Mrs. Phillips' only contention is that there was a "slick spot" on the step. No negligence on the part of the defendant appears. The physical facts here do not support her or bring this case within the ruling of Scott v. Rich's, Inc., 47 Ga. App. 548 (171 SE 201)
, Townley v. Rich's, Inc., 84 Ga. App. 772 (67 SE2d 403)
, or Belk Gallant Co. v. McCrary, 88 Ga. App. 829 (78 SE2d 198)
. Nor are the cases involving waxed and highly polished floors (Clayton v. Steve-Cathey, Inc., 105 Ga. App. 570 (125 SE2d 118)
), or waxed and soapy steps (Burns v. Great A. & P. Tea Co., 105 Ga.
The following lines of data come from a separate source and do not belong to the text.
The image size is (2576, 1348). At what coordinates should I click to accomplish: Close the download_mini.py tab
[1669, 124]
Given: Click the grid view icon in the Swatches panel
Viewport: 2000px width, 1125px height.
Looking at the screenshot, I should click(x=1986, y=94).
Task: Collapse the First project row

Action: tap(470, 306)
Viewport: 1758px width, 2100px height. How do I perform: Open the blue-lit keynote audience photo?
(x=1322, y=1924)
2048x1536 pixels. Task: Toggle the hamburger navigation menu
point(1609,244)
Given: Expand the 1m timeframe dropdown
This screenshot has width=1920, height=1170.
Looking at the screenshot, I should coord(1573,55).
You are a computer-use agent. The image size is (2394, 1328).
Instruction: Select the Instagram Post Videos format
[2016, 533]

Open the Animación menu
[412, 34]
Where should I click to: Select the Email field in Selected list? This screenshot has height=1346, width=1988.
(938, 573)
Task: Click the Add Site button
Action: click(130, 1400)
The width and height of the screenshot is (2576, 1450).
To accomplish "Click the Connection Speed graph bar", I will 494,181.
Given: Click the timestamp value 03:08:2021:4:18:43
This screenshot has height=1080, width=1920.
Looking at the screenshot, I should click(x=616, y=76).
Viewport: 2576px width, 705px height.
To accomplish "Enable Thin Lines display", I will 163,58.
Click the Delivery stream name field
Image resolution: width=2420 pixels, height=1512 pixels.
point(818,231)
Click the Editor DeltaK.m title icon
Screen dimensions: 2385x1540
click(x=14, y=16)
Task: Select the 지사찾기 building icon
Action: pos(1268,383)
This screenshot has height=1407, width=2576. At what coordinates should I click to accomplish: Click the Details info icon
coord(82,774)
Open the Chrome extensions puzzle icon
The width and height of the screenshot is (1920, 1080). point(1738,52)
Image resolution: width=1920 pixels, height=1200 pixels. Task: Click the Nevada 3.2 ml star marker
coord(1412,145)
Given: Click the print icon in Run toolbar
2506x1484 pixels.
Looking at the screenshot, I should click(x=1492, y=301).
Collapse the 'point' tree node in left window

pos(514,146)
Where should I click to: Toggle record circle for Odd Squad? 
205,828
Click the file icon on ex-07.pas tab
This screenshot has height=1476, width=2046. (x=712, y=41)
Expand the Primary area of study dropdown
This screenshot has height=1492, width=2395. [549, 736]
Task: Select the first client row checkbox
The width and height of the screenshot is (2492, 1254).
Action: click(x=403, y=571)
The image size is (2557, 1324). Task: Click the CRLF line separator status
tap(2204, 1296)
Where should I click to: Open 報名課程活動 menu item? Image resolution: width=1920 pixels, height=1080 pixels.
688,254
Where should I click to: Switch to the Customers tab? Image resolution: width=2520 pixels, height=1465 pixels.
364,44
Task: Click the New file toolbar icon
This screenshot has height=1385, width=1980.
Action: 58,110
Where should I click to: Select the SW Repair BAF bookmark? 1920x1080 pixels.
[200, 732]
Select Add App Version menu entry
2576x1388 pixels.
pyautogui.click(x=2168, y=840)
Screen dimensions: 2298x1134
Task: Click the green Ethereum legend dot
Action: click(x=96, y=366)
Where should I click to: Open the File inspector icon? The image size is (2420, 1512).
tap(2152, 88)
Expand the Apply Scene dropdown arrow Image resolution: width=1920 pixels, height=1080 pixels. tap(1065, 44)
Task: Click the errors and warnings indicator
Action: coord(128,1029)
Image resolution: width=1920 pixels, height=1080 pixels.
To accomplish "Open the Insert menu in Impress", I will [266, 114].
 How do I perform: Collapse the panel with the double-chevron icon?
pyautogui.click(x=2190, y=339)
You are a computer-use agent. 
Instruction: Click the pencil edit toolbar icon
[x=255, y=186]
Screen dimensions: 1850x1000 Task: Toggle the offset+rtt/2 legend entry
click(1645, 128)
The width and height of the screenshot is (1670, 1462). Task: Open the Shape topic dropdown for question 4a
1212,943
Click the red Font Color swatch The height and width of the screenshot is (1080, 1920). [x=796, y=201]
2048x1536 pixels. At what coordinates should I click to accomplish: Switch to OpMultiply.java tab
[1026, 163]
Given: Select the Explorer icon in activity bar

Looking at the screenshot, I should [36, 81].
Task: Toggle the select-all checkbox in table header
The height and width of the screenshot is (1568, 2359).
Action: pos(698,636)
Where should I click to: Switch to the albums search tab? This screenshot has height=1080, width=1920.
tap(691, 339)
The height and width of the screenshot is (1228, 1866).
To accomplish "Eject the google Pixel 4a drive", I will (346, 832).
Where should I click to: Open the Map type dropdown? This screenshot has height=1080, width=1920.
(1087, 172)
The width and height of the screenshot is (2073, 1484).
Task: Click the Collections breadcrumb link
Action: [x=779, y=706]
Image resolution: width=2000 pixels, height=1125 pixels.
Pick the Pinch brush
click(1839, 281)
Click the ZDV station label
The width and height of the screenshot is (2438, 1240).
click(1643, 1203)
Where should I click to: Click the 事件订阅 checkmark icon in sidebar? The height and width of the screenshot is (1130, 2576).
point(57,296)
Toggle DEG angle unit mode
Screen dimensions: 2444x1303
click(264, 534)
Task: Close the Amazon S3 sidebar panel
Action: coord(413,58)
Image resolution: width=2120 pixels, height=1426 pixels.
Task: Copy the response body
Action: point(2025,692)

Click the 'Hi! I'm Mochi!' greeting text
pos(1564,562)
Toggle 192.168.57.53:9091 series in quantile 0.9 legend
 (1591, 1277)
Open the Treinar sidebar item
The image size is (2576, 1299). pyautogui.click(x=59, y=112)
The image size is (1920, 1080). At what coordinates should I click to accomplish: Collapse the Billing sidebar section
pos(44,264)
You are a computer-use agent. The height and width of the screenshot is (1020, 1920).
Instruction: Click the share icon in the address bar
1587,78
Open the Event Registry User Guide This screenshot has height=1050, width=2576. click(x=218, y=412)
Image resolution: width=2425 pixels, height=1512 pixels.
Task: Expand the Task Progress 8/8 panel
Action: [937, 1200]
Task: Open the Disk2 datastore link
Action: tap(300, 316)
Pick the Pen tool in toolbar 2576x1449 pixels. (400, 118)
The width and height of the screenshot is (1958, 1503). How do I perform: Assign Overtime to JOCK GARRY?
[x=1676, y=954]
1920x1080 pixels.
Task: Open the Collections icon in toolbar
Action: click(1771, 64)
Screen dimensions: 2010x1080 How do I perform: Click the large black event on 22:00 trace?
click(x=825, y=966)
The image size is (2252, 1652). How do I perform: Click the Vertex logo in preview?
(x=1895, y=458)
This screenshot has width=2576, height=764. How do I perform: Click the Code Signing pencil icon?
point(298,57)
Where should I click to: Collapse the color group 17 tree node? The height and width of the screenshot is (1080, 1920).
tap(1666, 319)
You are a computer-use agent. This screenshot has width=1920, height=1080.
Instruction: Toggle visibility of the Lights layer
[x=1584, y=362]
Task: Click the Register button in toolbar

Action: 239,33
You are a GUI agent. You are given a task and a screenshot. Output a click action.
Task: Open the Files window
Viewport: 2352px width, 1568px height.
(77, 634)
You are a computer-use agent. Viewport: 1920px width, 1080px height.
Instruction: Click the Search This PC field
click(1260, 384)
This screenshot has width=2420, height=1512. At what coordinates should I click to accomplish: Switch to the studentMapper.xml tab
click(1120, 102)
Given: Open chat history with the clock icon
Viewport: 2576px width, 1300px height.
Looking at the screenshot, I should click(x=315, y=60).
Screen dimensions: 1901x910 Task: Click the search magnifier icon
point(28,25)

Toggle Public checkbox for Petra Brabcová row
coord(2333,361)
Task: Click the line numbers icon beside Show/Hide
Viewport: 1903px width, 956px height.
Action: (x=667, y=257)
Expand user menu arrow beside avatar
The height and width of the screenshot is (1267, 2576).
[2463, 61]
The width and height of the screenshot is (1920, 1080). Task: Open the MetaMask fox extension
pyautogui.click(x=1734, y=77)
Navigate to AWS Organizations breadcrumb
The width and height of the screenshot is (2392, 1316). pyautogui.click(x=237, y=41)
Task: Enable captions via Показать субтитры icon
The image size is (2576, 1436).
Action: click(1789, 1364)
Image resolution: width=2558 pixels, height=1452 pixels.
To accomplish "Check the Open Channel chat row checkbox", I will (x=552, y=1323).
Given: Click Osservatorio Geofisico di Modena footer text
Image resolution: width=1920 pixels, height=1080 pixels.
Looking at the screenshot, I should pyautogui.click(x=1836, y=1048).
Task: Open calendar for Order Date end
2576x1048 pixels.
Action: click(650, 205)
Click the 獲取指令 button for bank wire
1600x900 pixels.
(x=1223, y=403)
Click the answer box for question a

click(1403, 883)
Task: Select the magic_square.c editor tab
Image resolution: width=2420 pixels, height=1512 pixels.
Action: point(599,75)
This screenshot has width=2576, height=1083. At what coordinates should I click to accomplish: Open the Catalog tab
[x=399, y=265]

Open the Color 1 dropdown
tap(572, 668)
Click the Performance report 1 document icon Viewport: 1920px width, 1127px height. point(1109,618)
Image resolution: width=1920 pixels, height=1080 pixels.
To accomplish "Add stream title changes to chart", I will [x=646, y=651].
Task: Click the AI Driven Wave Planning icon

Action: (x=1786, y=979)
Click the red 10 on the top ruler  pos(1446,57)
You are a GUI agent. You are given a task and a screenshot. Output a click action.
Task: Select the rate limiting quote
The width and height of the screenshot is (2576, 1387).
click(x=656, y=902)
App. 823 (125 SE2d 687)
), or other foreign substances on the steps or floors (S. H. Kress & Co. v. Flanigan, 103 Ga. App. 301 (119 SE2d 32)
; Etheridge Motors, Inc. v. Haynie, 103 Ga. App. 676 (120 SE2d 317)
), or rugs on polished floors (Martin v. Henson, 95 Ga. App. 715 (99 SE2d 251)
; Durrett v. Tunno, 113 Ga. App. 839 (149 SE2d 826)
), and the like, relevant in this situation.
The motion for summary judgment should have been granted. Cf. Scott v. Gulf Oil Corp., 116 Ga. App. 391 (157 SE2d 526)
. This obviates any necessity for dealing with the ruling on the general demurrers.
Judgment reversed. Felton, C. J., and Hall, J., concur.